Forward lookup zones contain information needed to resolve names within the DNS domain. They must include SOA and NS records and can include any type of resource record except the PTR resource record.

Reverse Lookup Zone

Reverse lookup zones contain information needed to perform reverse lookups. They usually include SOA, NS, PTR, and CNAME records.

With most queries, the client supplies a name and requests the IP address that corresponds to that name. This type of query is typically described as a forward lookup .

But what if a client already has a computer's IP address and wants to determine the DNS name for the computer? This is important for programs that implement security based on the connecting FQDN, and is also used for TCP/IP network troubleshooting. The DNS standard provides for this possibility through reverse lookups .

If the only means to answer a reverse lookup were to conduct a thorough search of all DNS domains in the DNS namespace, the reverse query search would be too exhaustive to perform in any practical way.

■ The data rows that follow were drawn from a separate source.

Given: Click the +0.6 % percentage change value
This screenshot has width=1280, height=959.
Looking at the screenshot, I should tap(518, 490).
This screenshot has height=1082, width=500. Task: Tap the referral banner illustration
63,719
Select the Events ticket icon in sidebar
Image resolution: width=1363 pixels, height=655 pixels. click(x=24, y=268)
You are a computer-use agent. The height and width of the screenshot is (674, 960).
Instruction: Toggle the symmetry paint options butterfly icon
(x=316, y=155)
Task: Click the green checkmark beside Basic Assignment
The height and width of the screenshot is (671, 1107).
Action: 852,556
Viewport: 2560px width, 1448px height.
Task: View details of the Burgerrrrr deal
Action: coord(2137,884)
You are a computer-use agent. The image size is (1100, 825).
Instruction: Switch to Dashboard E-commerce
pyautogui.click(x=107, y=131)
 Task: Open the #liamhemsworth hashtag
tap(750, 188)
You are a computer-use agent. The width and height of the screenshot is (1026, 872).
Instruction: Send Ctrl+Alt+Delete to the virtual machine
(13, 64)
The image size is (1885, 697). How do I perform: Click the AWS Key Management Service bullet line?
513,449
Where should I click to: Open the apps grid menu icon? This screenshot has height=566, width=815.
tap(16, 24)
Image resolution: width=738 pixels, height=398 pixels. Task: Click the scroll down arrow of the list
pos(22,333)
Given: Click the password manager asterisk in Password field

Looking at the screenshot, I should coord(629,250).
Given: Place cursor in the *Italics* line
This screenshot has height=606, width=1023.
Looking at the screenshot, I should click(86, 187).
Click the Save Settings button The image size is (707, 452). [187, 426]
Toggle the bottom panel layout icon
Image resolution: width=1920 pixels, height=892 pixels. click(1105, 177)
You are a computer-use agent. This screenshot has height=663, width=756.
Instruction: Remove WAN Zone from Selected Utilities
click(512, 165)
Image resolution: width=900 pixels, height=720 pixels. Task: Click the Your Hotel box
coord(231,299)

To solve this problem, a special DNS domain called in-addr.arpa was created. This domain uses a reverse ordering of the numbers in the dotted-decimal notation of IP addresses. With this arrangement, administration of lower limbs of the in-addr.arpa domain can be delegated to organizations as they are assigned their class A, B, or C IP network IDs. For more information about creating classless reverse lookup zones, see "Windows 2000 DNS" in this book. See also RFC 2317, "Classless IN-ADDR.ARPA delegation."

Figure 5.5 shows a branch of the in-addr.arpa namespace.

Cc958969.CNCC04(en-us,TechNet.10).gif

Figure 5.5 In-addr.arpa Namespace

The in-addr.arpa domain tree requires PTR resource records to store and provide reverse mappings for IP addresses of their corresponding FQDNs.

If a client needs to find the FQDN associated with the IP address 172.16.44.1, the client queries for the PTR record of the 1.44.16.172.in-addr.arpa domain name.

Inverse Queries
In addition to reverse lookups, some DNS servers support what is known as an inverse query . Just as with a reverse lookup, a client making an inverse query provides the IP address and requests the FQDN. However, the server does not use the in-addr.arpa domain to find the answer, and it does not query any other servers. Instead, it simply checks its own zones for the answer, and if it does not find the answer, it returns an error message. There is no way for either the server or the client to know whether the IP address is simply missing from the zones of that server, or whether the IP address does not exist.
Because support for inverse queries is optional and because servers often cannot provide a definitive answer, inverse queries are of limited use. Only certain applications use inverse queries, such as earlier versions of nslookup.
The Windows 2000 server responds to inverse query requests by replying with the IP address specified in the query enclosed in square brackets. For example, if it receives an inverse query for 172.16.72.1, it responds with [172.16.72.1].